My car has become the site of some interesting witnessing conversations over the last year as I give my kids’ friends rides home from the high school and various teen activities. I am so thankful for this opportunity, as I fondly recall that God revealed Himself to me when I was in high school. Here’s a peek into some of the conversations in my car.
‘Susan’ asked me out of the blue what how I became a Christian and wanted to hear my testimony and the gospel. She then asked me heartfelt questions. Now she wants her own Bible to read.
‘Tony’ wanted to know what the difference between “going to church” or “church traditions” and a relationship with Jesus was all about and why.
‘C.J.’ questioned me about my belief in God, in a mocking- scoffing sort of way, as he is a proud atheist, evolutionist, modern intellectual.

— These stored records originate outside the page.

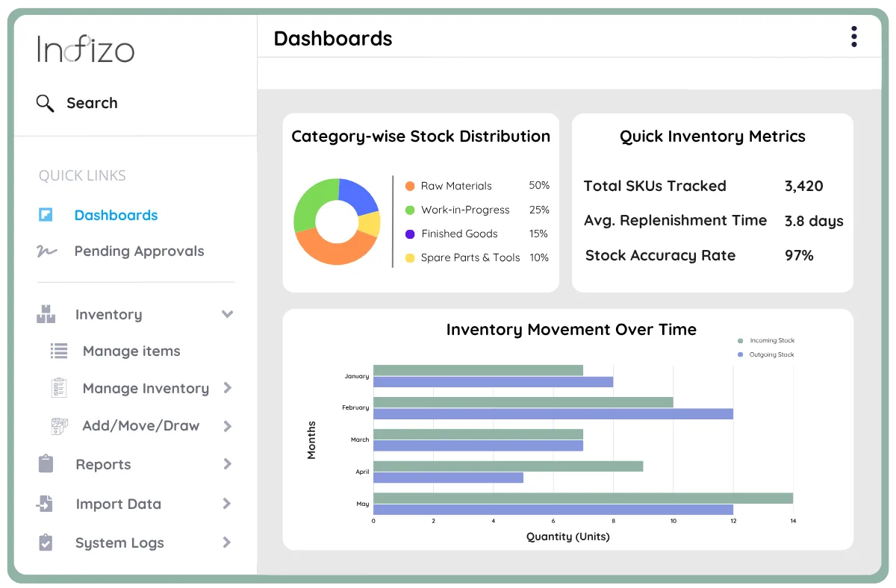Image resolution: width=896 pixels, height=588 pixels.
Task: Click the Add/Move/Draw icon
Action: click(58, 425)
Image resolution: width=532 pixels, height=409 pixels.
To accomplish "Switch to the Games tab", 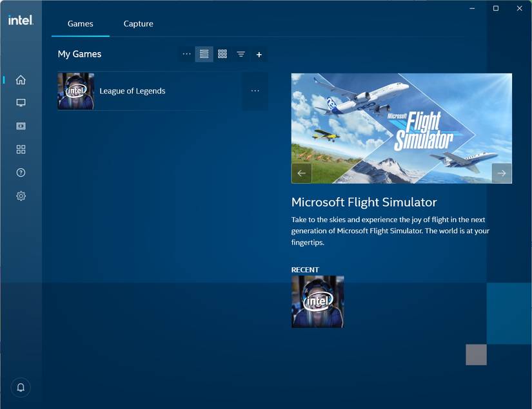I will pos(80,23).
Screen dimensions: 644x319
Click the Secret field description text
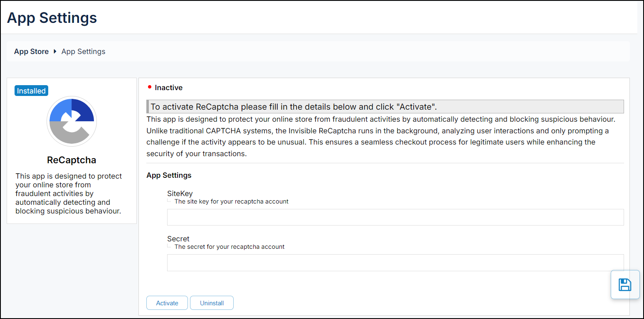tap(230, 246)
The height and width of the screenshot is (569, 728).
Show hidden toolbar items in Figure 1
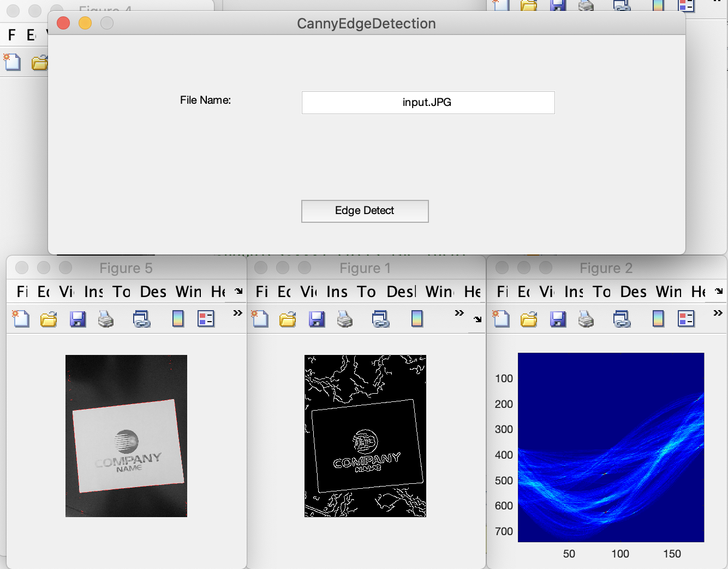tap(459, 313)
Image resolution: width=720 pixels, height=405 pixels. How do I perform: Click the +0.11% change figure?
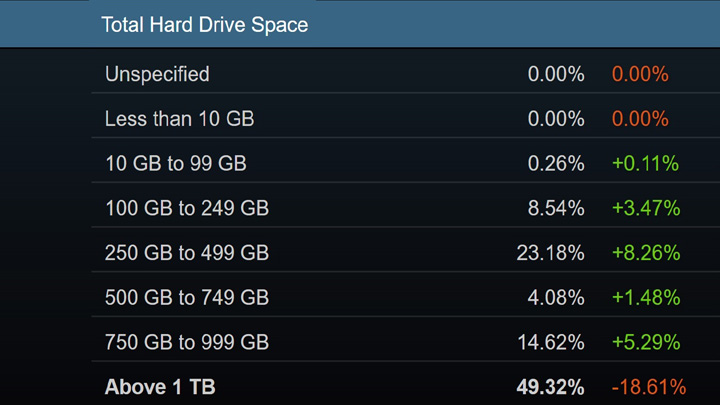click(x=646, y=163)
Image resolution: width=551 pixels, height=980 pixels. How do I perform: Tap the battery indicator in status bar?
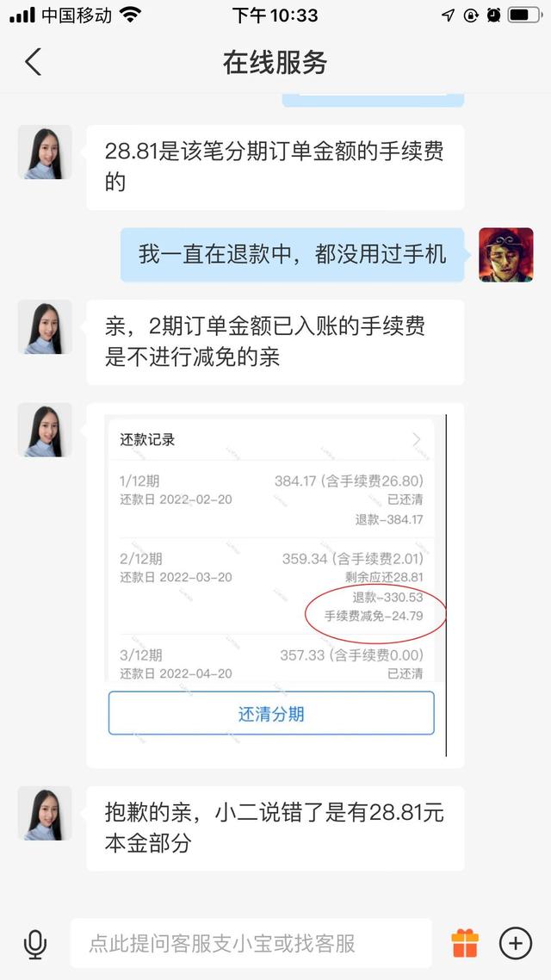tap(524, 15)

Two boys on campus. There was a t-shirt wearing “outreach” event that the kids had at the school. The shirt features the Greek phrase, “He Gives”. So the kids are supposed to wait until someone asks them what the shirt says, and “what that means”, and then they can witness with their answer. (By the way, according to the instructions, they were not to be didactic or preachy, and only positive.) So two fifteen year old boys were wearing the bright orange “He Gives” t-shirts in the student parking lot. I was in my car waiting to meet up with one of my students, and so I gave the boys the opportunity to “practice” on me. I called them over and we chatted at my car window. I asked them what the shirt says, and then, what it means. I played “average inquiring person” for them, trying to get them to think and tell me the Gospel, until they figured out I was a Christian who was teaching them some doctrine. (So much fun!)
They proceeded to repeat the modern cotton candy gospel, which they have heard at church, Christian Club, and youth group. I kept asking them “why” Jesus was given. They were not really sure. They suggested felt needs. They told me part of the good news, but they were not sure why it was good news. My child was delayed in coming out to the car, so I had lots of time to tell these boys the “other parts” of the gospel, and teach them how to witness biblically. It was exciting to observe the lights going on. “Now it makes sense!” And they say you can’t evangelize on the high school campuses…
‘Cora’ was telling me from the back seat, how she is a “student leader” with a local parachurch youth ministry. I asked her some basic questions about her relationship with God and beliefs and she had absolutely no idea what I was talking about. She went on about all the fun they have in their group. I hope to chat with her again sometime.
‘Lily’ is a “pastor’s kid” (…her mother is the pastor…)and I’m not sure she’s heard the gospel. I asked her some questions about her view of God, and she admitted that she is not sure she “has a clue” or “gets it”. She started crying due to news that a fellow classmate and friend of hers died in a tragic accident during a music department trip to Canada. I think we made relational contact (and I hope, seeds were planted) as she listened to me relate my testimony of how this exact situation– a classmate dying in a tragic accident when I was in high school–was what God used to ultimately bring me to the place where He revealed Himself to me as the REAL, saving, forgiving, redeeming, healing and powerful God.
Most teenagers in our culture have not been taught or told much of anything real by parents, schools, campus ‘Christian Clubs’, churches, youth groups, and even many “Christian leaders and ministries”. Most ‘churched’ kids have not heard the true gospel. They are being brought into youth groups for fun,”belonging to the group” and socialization. What they really need is the real Hope of the gospel of Jesus Christ.